[Stored data]
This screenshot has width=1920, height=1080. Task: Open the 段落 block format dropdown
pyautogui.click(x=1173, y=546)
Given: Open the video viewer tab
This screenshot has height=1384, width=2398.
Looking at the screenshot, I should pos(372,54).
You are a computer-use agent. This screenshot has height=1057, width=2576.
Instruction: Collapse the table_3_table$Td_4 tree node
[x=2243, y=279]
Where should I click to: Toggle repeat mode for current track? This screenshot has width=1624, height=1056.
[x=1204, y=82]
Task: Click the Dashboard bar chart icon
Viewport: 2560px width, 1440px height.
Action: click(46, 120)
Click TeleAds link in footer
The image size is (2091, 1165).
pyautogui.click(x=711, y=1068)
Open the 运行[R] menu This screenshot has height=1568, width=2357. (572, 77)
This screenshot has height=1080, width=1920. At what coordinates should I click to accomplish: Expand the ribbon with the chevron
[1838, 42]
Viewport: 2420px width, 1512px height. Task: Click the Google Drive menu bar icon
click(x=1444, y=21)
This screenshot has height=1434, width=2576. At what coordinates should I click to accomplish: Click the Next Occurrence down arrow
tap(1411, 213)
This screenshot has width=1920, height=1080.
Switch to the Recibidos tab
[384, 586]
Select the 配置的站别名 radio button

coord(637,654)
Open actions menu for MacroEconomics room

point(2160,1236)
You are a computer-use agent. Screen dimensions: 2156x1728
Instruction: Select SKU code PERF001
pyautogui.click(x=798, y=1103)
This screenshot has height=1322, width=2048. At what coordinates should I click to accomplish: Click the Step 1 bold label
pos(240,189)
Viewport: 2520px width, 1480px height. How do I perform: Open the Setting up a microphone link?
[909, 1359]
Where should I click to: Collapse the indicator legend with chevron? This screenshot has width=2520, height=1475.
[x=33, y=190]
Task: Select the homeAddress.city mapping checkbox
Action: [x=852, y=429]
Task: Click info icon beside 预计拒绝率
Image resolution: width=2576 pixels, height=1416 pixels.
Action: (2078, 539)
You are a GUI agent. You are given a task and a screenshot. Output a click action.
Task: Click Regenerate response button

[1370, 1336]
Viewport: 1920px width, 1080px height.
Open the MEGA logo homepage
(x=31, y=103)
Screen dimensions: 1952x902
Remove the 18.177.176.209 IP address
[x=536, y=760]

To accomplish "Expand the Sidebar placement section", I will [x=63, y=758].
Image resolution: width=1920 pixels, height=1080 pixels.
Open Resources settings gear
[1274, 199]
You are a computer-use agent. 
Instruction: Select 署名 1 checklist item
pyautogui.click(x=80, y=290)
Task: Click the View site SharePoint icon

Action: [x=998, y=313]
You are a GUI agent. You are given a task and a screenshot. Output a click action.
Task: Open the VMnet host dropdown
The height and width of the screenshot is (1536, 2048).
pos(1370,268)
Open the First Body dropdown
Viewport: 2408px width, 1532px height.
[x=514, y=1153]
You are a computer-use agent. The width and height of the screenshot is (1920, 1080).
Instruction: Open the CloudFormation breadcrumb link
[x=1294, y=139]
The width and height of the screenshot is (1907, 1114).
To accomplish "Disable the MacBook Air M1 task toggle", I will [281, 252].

Work task >>
How many lines in the data above hold the word "computer"? Answer with the number alone.

Response >>
4